Conclusions
Treatment of mice with recombinant human DLK1 during pregnancy has significant effects on AT of the offspring. This can be associated with counter-regulatory changes in the Notch1 signaling cascade.
Methods
DLK1 effects have been investigated in differentiated 3T3-L1 cells by Adipokine Profiler Array, enzyme-linked immunosorbent assay and quantitative real-time PCR (qRT-PCR). In vivo effects of DLK1 on adipogenesis have been studied by the DLK1 treatment of pregnant C57BL/6NTac mice and the phenotypical characterization of the offspring fed on chow or high-fat diet (HFD). Furthermore, gene expression of key adipogenesis genes in adipose tissue (AT) samples was observed by qRT-PCR.
Results
In 3T3-L1 cells, DLK1 was found to be an inhibitor of Notch1 signaling. Gene expression of Notch1 and Hes1 was lowered by 53% and 65%, respectively, and the expression of protein target PAI-1 was decreased by 51%. The offspring of DLK1-treated pregnant mice were fed chow or HFD starting from week 4. At week 18, a larger proportion of visceral AT was determined on HFD after DLK1 treatment (P=0.011), whereas adipocyte size was reduced (P=0.007 for maximal size).
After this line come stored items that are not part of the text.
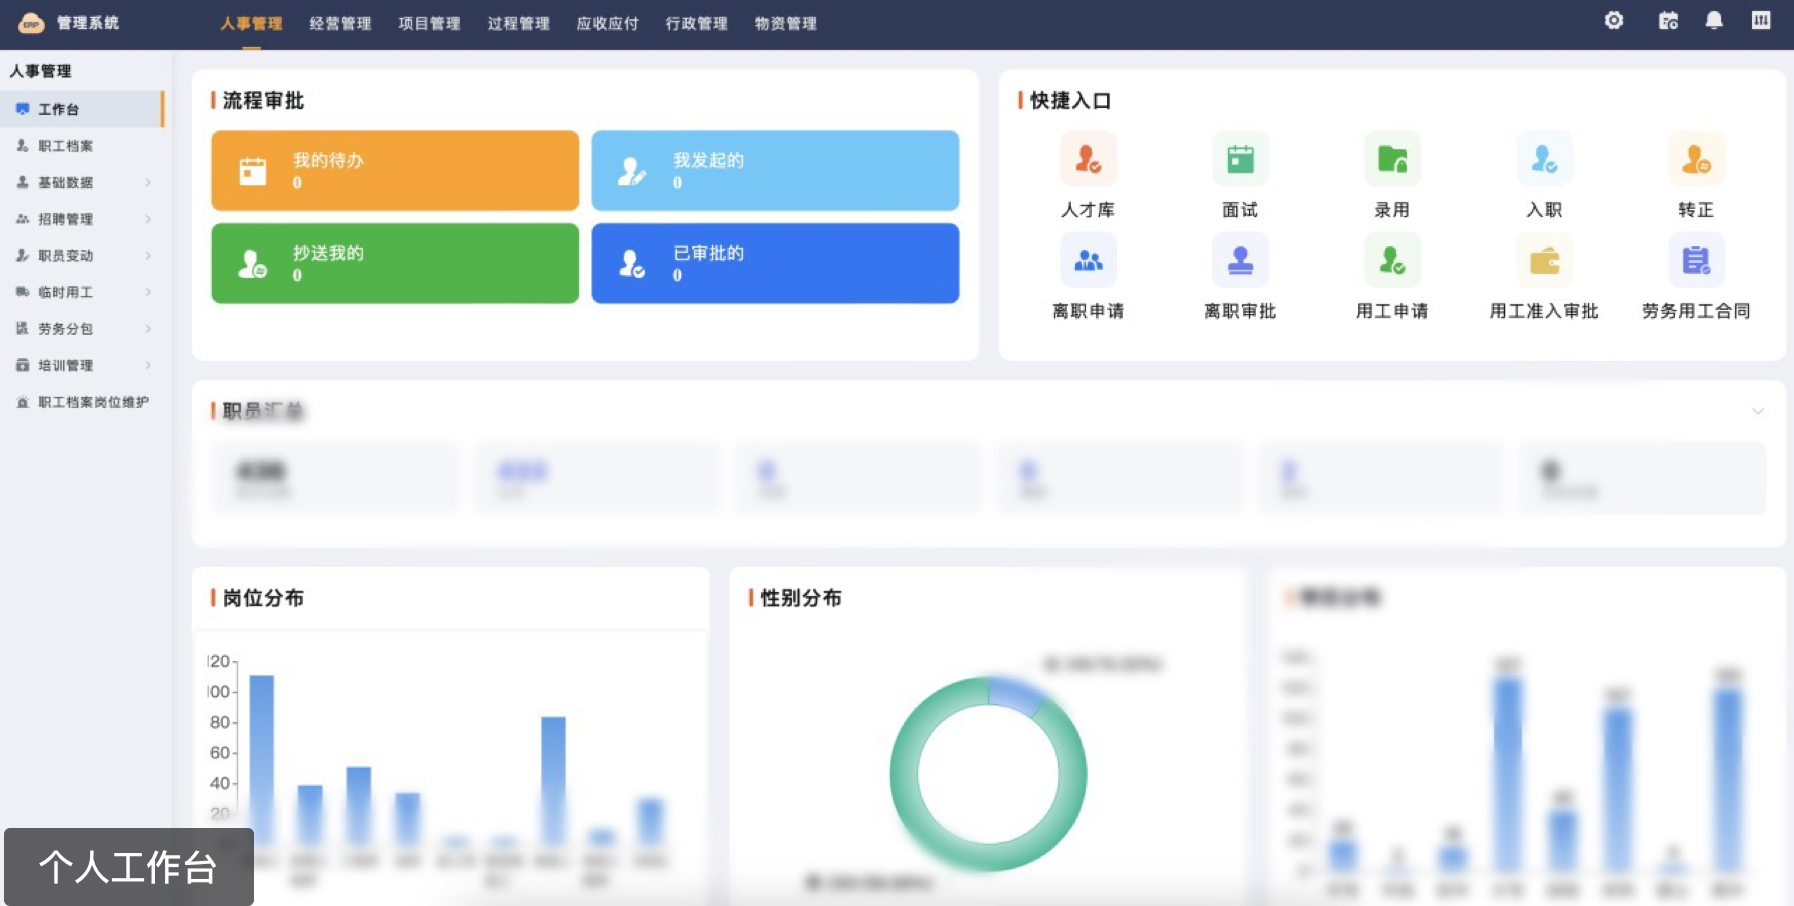Image resolution: width=1794 pixels, height=906 pixels.
Task: Click the 转正 regularization icon
Action: tap(1696, 159)

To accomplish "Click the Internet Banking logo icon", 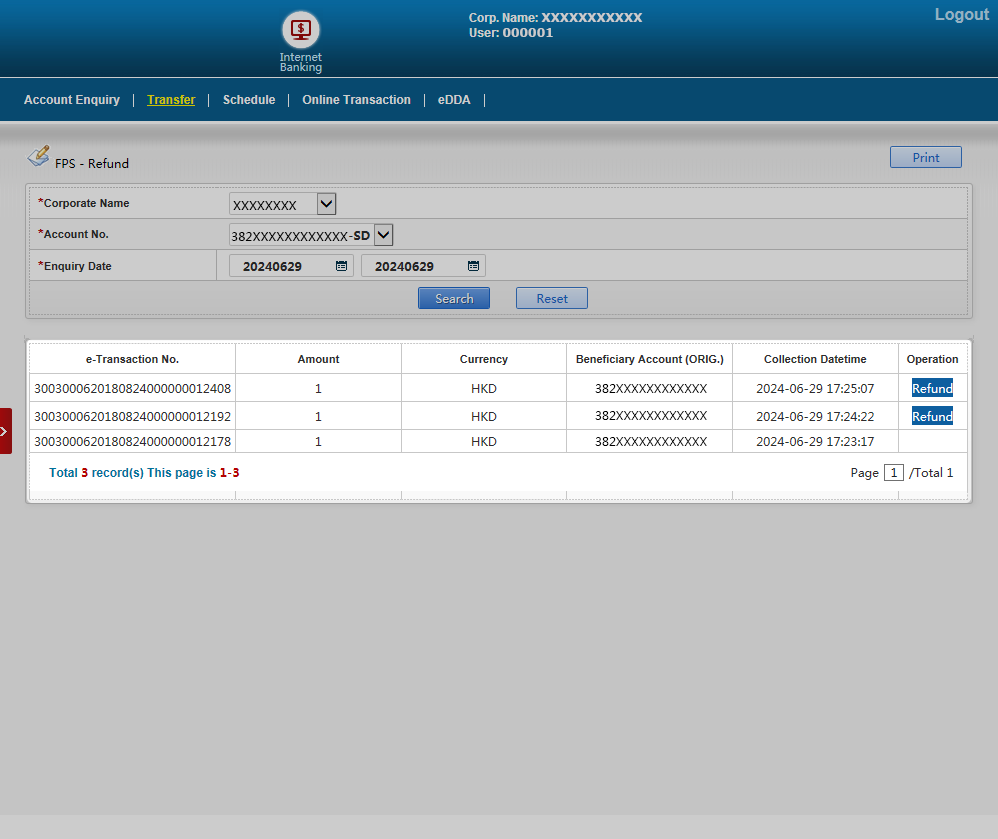I will pos(301,30).
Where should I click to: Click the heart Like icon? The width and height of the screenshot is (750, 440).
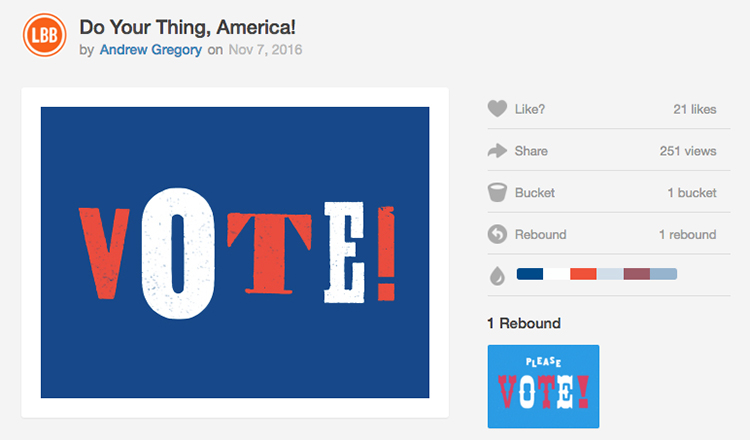pyautogui.click(x=497, y=109)
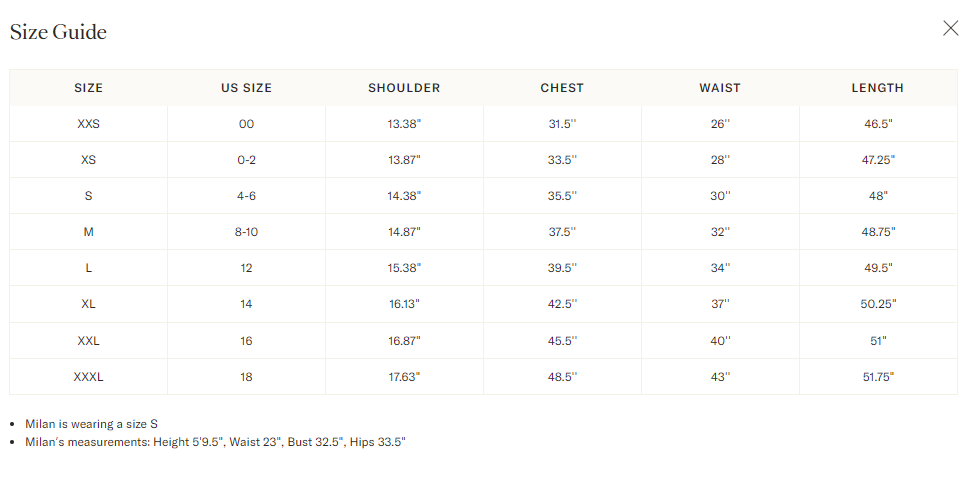
Task: Select the XXS size row label
Action: (88, 124)
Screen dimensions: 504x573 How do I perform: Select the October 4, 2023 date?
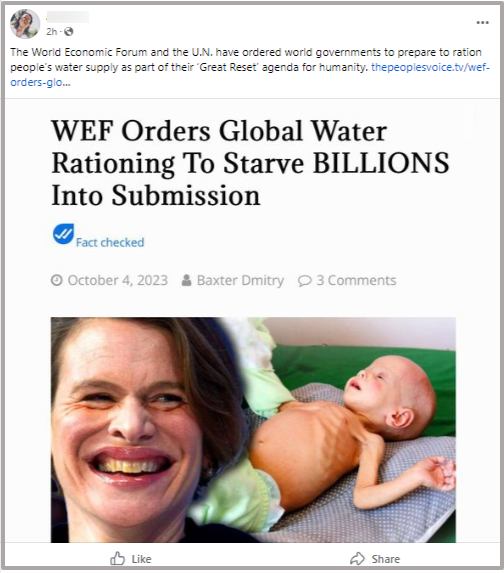click(118, 280)
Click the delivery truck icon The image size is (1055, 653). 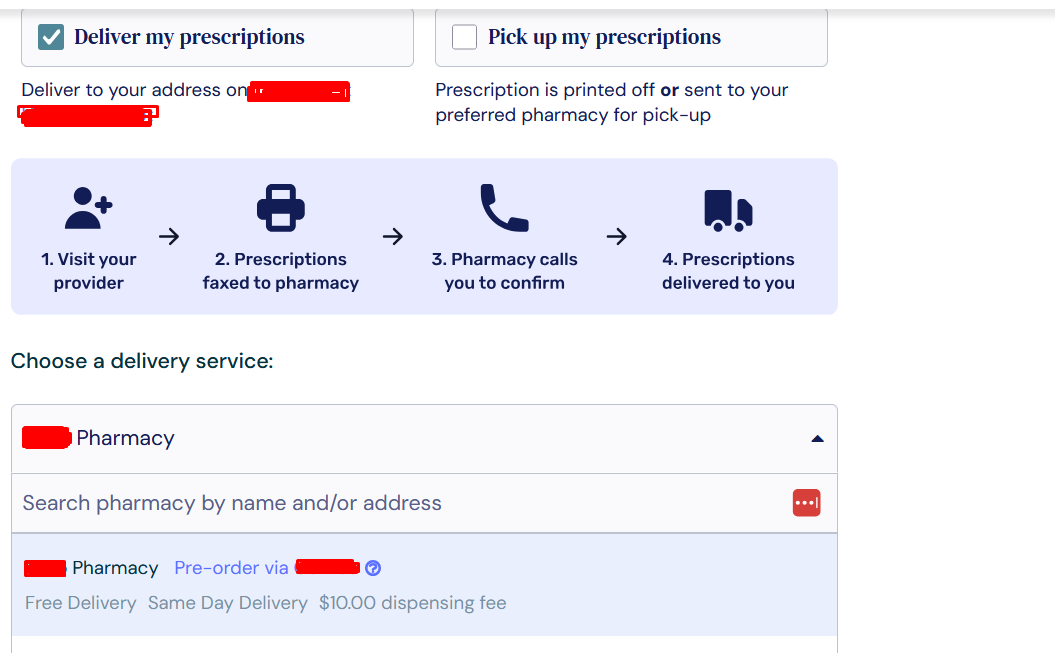click(x=728, y=210)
This was affiliated to an upregulation of adipocyte differentiation. The underlying mechanism was found in an increased expression of the Notch1 receptor gene and protein in AT of the offsprings independently of the diet. However, feeding a chow diet resulted in a decreased expression of Notch1 target genes Hes1 and RBP-Jκ, whereas under HFD these genes were upregulated. Conclusions: Treatment of mice with recombinant human DLK1 during pregnancy has significant effects on AT of the offspring. This can be associated with counter-regulatory changes in the Notch1 signaling cascade.